Sean, perhaps more apropos is the example from King Philip's War, the conflict between the New England Indians and the colonists:


"The great King Philip–the most feared Indian in New England–was dead. The shot had been fired by John Alderman, one of Church’s trusted Indian friends. Like Crazy Horse 200 years later, King Philip was slain by a fellow Indian.

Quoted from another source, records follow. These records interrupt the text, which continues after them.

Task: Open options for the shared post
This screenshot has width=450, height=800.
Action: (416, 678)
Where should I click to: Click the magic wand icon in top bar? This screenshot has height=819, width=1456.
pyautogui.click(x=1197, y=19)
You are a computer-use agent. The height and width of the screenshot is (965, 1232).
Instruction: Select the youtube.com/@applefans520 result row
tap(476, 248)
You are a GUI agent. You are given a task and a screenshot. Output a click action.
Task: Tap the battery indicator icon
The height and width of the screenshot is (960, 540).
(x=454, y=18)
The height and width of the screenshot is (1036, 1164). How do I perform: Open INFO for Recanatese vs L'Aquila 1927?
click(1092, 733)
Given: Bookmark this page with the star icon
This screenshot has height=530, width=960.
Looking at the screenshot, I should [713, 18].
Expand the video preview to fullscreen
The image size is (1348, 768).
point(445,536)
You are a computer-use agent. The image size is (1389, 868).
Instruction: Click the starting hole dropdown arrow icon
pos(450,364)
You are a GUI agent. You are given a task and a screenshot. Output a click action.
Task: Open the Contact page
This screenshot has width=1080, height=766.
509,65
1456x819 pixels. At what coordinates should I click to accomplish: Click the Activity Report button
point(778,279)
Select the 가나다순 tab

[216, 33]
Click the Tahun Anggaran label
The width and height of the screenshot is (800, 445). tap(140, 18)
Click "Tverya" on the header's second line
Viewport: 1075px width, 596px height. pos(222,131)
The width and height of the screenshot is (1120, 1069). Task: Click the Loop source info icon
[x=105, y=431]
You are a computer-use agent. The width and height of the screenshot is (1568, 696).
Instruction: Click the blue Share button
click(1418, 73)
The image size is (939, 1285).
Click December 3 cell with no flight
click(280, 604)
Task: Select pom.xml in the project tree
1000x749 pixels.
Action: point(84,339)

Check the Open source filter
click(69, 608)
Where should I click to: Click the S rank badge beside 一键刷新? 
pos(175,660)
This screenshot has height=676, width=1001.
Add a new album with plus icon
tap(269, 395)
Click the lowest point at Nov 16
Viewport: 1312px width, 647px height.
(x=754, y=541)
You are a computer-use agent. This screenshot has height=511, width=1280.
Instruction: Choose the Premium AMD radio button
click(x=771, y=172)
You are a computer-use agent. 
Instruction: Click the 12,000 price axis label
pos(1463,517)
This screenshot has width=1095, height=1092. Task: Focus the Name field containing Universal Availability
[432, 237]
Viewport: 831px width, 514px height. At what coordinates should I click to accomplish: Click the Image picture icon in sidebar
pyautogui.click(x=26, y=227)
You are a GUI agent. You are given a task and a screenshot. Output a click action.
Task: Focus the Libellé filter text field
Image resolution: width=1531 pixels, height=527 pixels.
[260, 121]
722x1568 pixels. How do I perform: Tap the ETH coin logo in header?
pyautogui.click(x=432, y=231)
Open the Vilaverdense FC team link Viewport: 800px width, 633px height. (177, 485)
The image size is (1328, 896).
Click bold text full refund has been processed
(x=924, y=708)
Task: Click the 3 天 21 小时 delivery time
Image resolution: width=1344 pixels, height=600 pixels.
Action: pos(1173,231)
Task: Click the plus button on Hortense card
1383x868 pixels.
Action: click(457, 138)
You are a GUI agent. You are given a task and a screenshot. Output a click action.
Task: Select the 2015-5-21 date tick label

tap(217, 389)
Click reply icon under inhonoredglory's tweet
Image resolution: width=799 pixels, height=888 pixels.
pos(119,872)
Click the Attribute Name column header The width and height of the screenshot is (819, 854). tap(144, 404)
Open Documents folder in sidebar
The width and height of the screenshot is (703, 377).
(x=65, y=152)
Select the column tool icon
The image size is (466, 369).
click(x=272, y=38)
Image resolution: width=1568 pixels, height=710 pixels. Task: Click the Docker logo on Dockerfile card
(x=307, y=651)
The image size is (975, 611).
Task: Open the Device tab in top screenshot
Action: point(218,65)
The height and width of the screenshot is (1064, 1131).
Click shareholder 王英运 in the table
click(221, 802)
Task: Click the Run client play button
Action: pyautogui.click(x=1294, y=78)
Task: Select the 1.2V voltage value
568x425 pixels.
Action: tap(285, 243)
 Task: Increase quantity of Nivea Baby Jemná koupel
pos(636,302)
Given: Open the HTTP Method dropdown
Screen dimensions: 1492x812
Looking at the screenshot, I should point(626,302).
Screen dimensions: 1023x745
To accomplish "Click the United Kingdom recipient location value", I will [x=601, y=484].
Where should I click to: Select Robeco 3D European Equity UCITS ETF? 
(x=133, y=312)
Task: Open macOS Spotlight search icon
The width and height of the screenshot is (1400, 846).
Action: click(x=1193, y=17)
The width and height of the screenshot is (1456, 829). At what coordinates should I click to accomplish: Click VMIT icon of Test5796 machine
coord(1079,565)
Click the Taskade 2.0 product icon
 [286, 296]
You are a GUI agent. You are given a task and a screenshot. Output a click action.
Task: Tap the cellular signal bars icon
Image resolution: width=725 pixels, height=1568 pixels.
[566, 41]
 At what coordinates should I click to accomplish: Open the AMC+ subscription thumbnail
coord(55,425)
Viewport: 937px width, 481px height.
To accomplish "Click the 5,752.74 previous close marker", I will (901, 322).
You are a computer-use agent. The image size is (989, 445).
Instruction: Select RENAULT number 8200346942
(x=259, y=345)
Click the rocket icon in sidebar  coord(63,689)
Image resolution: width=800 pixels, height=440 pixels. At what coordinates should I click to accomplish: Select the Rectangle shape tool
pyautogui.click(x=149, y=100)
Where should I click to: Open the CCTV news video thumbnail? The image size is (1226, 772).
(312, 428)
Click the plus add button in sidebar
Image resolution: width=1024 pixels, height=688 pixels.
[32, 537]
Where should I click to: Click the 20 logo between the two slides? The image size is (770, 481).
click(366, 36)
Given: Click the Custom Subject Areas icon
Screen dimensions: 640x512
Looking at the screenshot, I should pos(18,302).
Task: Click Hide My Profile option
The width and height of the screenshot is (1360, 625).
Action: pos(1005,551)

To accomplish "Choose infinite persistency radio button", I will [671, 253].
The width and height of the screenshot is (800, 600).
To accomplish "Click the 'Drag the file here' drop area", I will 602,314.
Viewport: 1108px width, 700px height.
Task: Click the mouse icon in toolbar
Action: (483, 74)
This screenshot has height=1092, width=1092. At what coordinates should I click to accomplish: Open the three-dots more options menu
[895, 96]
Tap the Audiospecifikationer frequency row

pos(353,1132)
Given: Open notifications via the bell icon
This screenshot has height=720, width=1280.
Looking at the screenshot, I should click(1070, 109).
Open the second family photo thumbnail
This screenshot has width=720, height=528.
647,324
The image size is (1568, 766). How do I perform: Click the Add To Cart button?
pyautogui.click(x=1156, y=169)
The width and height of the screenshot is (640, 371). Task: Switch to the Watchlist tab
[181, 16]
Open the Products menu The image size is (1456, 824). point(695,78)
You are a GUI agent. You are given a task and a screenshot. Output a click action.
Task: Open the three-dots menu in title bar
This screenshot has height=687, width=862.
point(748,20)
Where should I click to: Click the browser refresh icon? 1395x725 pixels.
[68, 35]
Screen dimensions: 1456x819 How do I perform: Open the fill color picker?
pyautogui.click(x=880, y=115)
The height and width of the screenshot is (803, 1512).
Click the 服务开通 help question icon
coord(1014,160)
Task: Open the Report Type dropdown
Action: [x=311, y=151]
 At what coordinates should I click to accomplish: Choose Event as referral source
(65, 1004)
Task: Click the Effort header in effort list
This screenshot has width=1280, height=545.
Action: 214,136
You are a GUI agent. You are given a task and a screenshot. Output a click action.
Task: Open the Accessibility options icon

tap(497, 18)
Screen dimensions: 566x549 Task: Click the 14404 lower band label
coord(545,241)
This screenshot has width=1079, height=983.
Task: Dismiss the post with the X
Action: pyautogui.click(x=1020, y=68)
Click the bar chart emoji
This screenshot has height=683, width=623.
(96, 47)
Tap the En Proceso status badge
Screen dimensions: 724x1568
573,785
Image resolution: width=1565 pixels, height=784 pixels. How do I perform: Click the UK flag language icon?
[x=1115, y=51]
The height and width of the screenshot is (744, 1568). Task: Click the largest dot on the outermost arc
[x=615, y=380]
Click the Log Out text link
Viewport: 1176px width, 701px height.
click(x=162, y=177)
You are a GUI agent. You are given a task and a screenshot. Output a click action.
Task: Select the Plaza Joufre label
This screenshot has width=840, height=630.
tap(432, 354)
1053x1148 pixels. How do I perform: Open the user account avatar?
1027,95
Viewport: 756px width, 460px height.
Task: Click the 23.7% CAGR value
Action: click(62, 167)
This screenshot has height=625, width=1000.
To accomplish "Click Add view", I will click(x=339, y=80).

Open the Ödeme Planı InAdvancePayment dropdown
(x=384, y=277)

Church inspected the body of the fallen sachem and in disgust called him a doleful, great, naked, dirty beast. The captain’s men let out a loud cheer. Then Church ordered the body to be hacked to pieces, butchered in the manner of the standard English punishment for treason. As a reward, Alderman received Philip’s head and one hand. The rest of the sachem’s body was quartered and hoisted on four trees. Later Alderman sold the severed head to the Plymouth authorities for 30 shillings, the going rate for Indian heads during the war, and it was placed on a stake in Plymouth town, where the gruesome relic remained for the next 25 years."

Anonymous said...


"As for the handling of the bodies after death and the mounting of heads on wooden stakes, that’s definitely weird. Mesolithic hunter-gatherers are not known to remove body parts like this; their grave sites show a respect for bodily integrity after death. That said, groups that appeared much later in history did decapitate their enemies, sometimes using the skulls of the vanquished as a trophy or warning. Historical examples include European colonists mounting the skulls of murdered indigenous peoples, or indigenous peoples using skulls in both burial rituals and as trophy displays."

Anonymous said...

White settlers picked up scalping from the Algonquians, but did the Algonquians take whole heads? I found a great book that says the Inuits collected whole heads but the Algonquians didn't, they took scalps.